邵氏才平息下去的怒氣,轉瞬又被靜嘉挑了起來。“合著那詩會是我要去,是你嫂子要去,是你妹妹要去是不是?”
靜嘉理虧,不敢再頂嘴。
雲萱已是取來了戒尺,邵氏拽過了靜嘉左手,擼起她袖口,當即便在靜嘉晰白淨利的小臂上打了下去。靜嘉吃痛,眼淚滿溢,邵氏看也不看,又是重重打了四下。靜嘉白嫩的小臂上,立時便出了五道紅印子,
靜嘉緊抿嘴唇,只漏出幾聲幾不可聞的輕哼。既沒告饒,也未呼痛。
這般懲戒過,邵氏方鬆開手,信自將戒尺丟的遠遠,側目向一側,似是不忍去瞧靜嘉。“你這幾日就呆在宜寧院裡閉門思過,以後也不許再與孫毓慎單獨見面,若是讓我知道,你就去跪祠堂吧!”
靜嘉胳膊上火燒火燎的疼,眼裡含著淚花兒,踉蹌從地上爬了起來。顧不上道告退,低著頭就出了耳房。
靜雅沒料想邵氏會罰的這麼重,見靜嘉淚汪汪的模樣,也猜到了有多疼。素日積蓄的不滿,一時間便報復了回來。靜雅目送靜嘉出去,心生快意。

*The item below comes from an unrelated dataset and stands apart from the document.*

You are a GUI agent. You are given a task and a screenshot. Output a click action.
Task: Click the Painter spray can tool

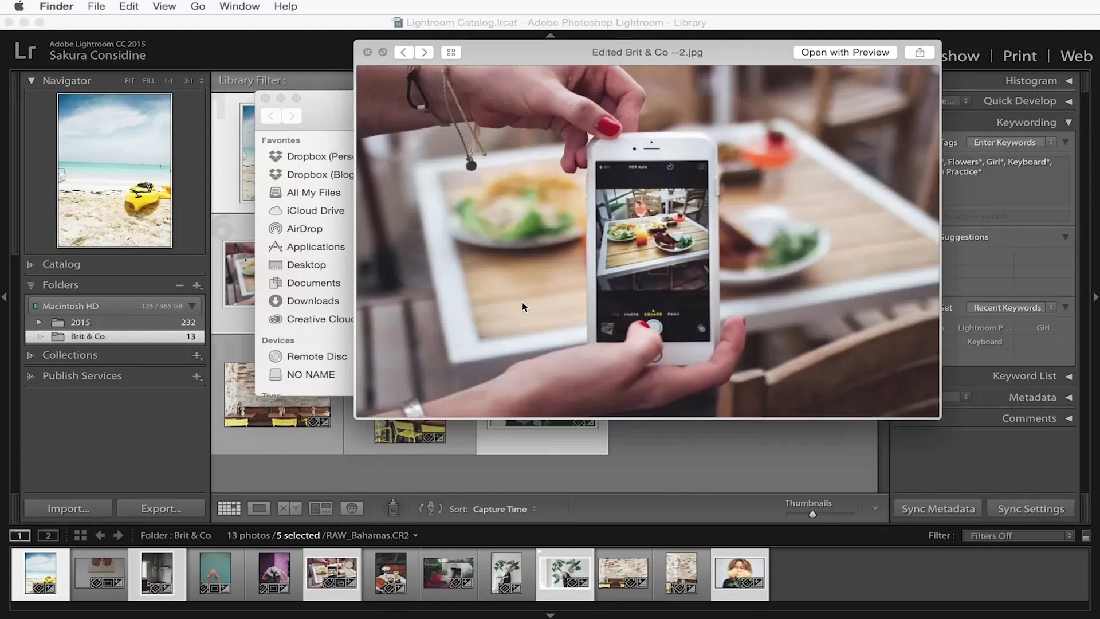pyautogui.click(x=393, y=508)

這廂靜嘉才走,邵氏便卸下面上的怒意,只是一臉疲憊,喚來了雲苗。“去請宋郎中過府,讓他看二小姐臂上的傷可打緊,再送些活血化瘀的藥過去,囑咐姚黃幾人給二小姐敷上。”
雲苗稱是而去,邵氏一手扶額,長喟一聲。
趙菡和母親一同度過的年月並不長,與現在的趙夫人莫氏,只有十分客氣的疏離。眼下見邵氏一面嚴厲地責罰靜嘉,一面又是無微不至的關懷,深感不易。素日對待婆母的順服,更添上了三分恭敬。“二妹妹既然知錯了,母親就別再生氣了,您如今還是雙身子呢。”

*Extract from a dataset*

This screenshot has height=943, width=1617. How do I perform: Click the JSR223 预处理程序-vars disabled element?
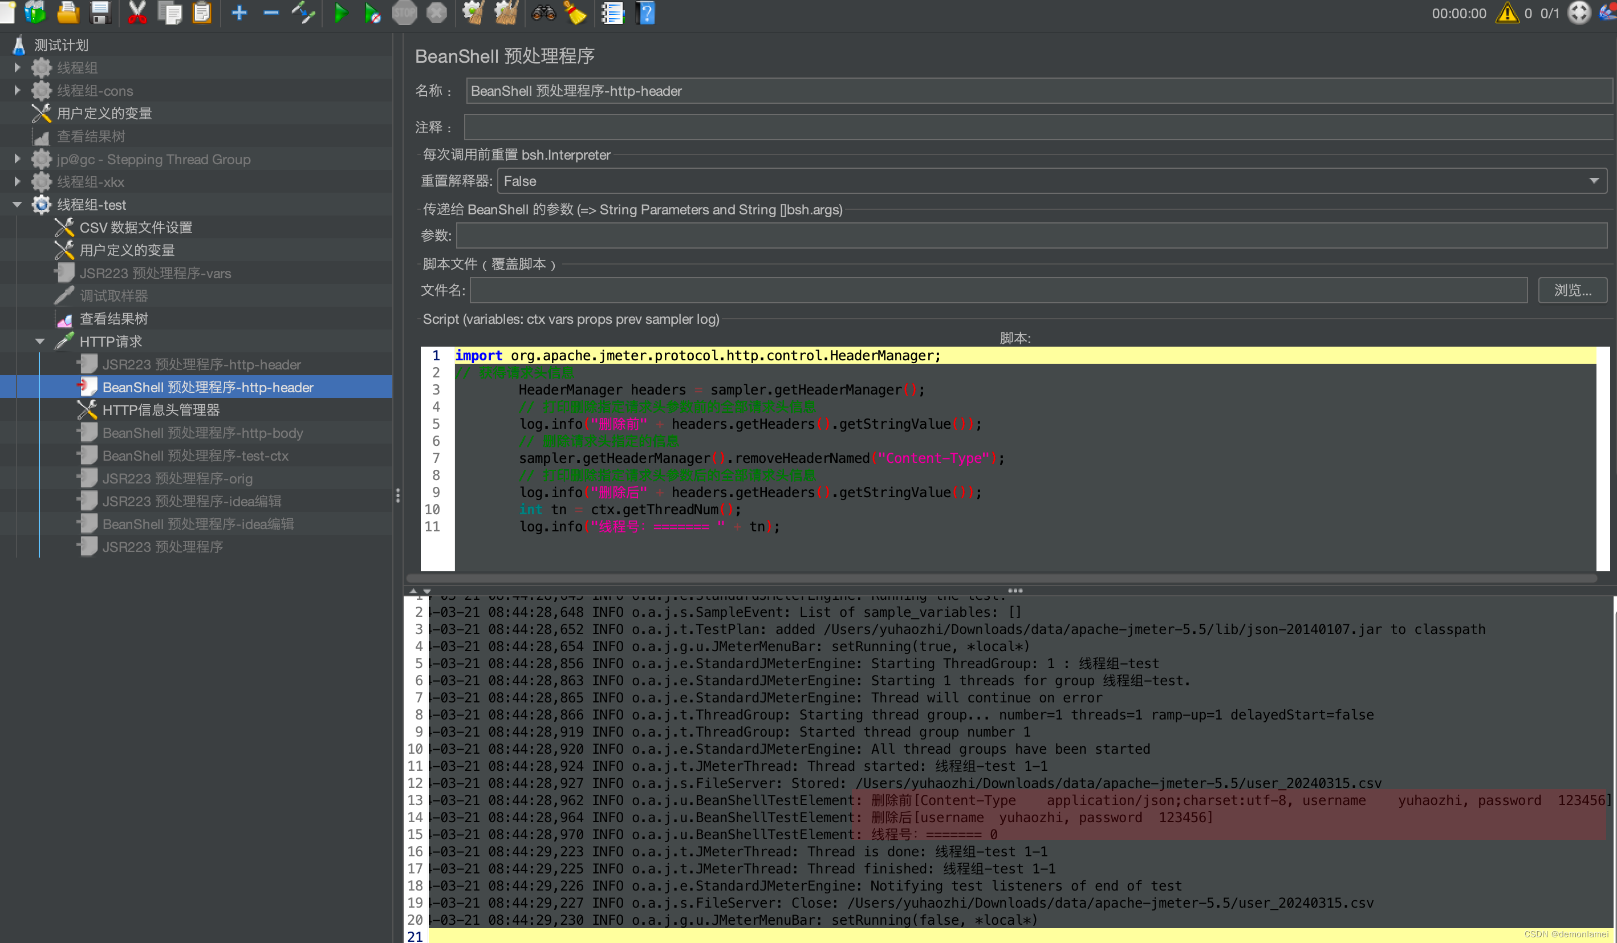click(155, 273)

邵氏擺了擺手,“這丫頭一向讓我省心,偏偏在孫家的事兒上,總是拎不清。咱們家又不比從前,你公公現在是太子少傅,孫家的大少爺卻是臨淄郡王的伴讀,我是怕你妹妹今日不慎,以後害的全家都跟著栽跟頭。”
經邵氏這麼一說,趙菡很快的明白過來。邵氏的氣憤,不僅僅是對靜嘉的擔憂,更是為著倪府上下思慮。邵氏見趙菡若有所思的模樣,勉強擠出了個笑。“菡兒啊,娘知道你是個聰明的孩子。敦堂和靜嘉這兩人,都比不得你。這家早晚是你來當,你可得多照顧著點兒妹妹們。”
趙菡不敢輕忽,忙表態:“娘放心,媳婦自然會為咱們倪府考慮,為相公、為妹妹們考慮。”
邵氏虛浮一笑,點了點頭。“你這麼說,娘就放心了。行了,你和雅姐兒都先回去吧。你得閒就去‘明月引’看看嘉姐兒,把這利害關係與她再說說。你們年齡相仿,說起話來更方便些。你是她親嫂子,她必會聽你的。”
“是,那媳婦先告退了。”趙菡起身向邵氏一禮,與靜雅二人一併出了德安齋。
且說靜嘉臂上的傷,宋郎中雖開了些藥,但到底是留下了淡淡的淤青,幾日都未能化去。姚黃使人報予了邵氏,邵氏一面心疼,一面又想讓靜嘉能長次教訓,強忍著沒去看她。
靜嘉心情灰落,連帶著“明月引”中都是揮之不去的低氣壓。